Data scientist has been named as the sexiest job of the 21st century, according to an article on Harvard Business Review.
One evening in September 2016, when some colleagues and I were sitting around, amiably cleaning up data – as one often does as a data scientist – we started a discussion about what the sexiest job of the 21st century actually entails. In addition to machine learning and parallel computing, it also involves data cleaning, data integration, data preparation, and other more obscure tasks in the data science discipline.
Data integration or, as it is called nowadays, data blending is a key process to enrich the dataset and augment its dimensionality. And since more data often means better models, it is easy to see how data blending has become such an important part of data science. Data blending is an integration process and, like all integration processes, its problem is the diversity of the players involved. So bring on the players!
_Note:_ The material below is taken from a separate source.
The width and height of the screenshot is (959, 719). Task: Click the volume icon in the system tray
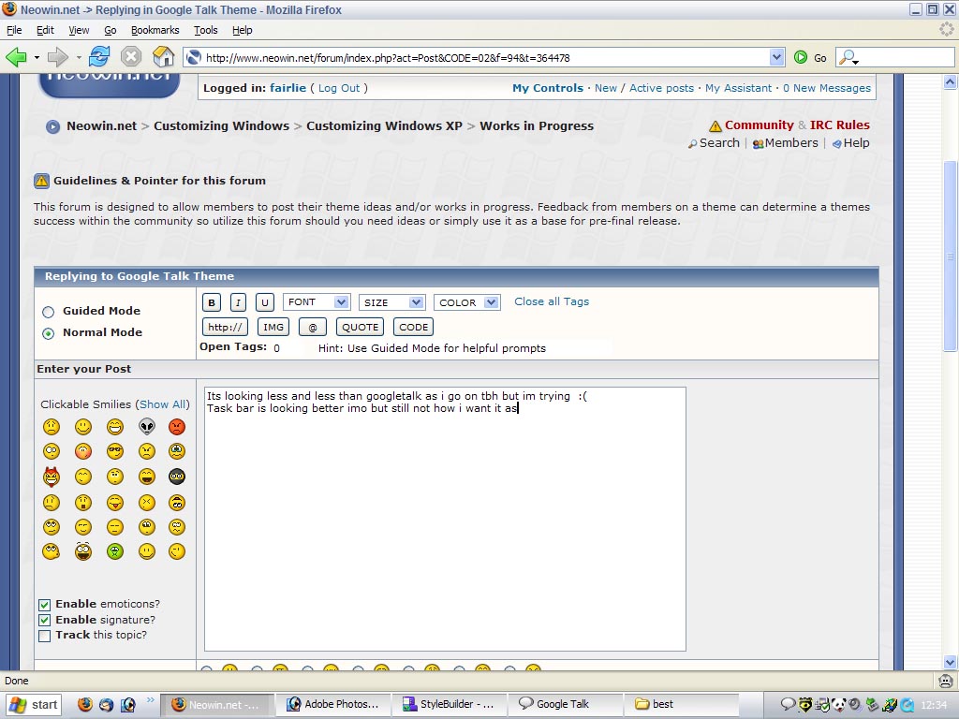click(x=854, y=704)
In a first experiment, we need to get data from a database. The next experiment might require the same data but from another database, which means speaking a slightly different SQL dialect. Including some data from a REST service API could be useful too and when we’re talking REST APIs, we need to be able to parse and integrate XML and JSON formatted data structures. Of course, we can’t leave out the omnipresent Excel file. But what about a simple text file? It should be possible to integrate the data whatever its original format. The most advanced among us might also need to connect to a big data platform which takes us to the question of deciding which one – as they all rely on a slightly different version of Hive and/or Spark.
Integrating data of different types is another thing we data scientists have to take care of: structured and unstructured data, data from a CRM database with texts from a customer experience tool, or perhaps documents from a Kindle with images from a public repository. In these cases, more than with data blending we are dealing with type blending. And mixing data of different types, like images and text frequency measures, can be non-intuitive.
Time blending is another issue. For those of us who are somewhat vestige of an older analytics era, we often have to blend current data with older data from legacy systems. Migrations are costly and resource intensive. So legacy tools and legacy data easily ignore hypes and survive amidst modern technology.
Lab leaders might dream of having a single data analytics tool for the whole lab, but this is rarely a reality. Which quickly takes us from data blending to tool blending. Legacy tools need to interact with a few contemporary tools either operating in the same sectors or in slightly different sectors. Tool blending is the new frontier of data blending.
After so much discussion, my colleagues and I came to the conclusion that a series of blog posts to share experiences on the blending topic would help many data scientists who are running a real-life instance of the sexiest job of the 21st century.
Digging up blending memories on YouTube, we decided to experiment the craziest blending tasks in a “Will they blend?” blog post series. All posts from the series have now been collected in a book to pass data blending know-how to the next generation of data scientists.
I hope you will enjoy these blending stories as much as we did.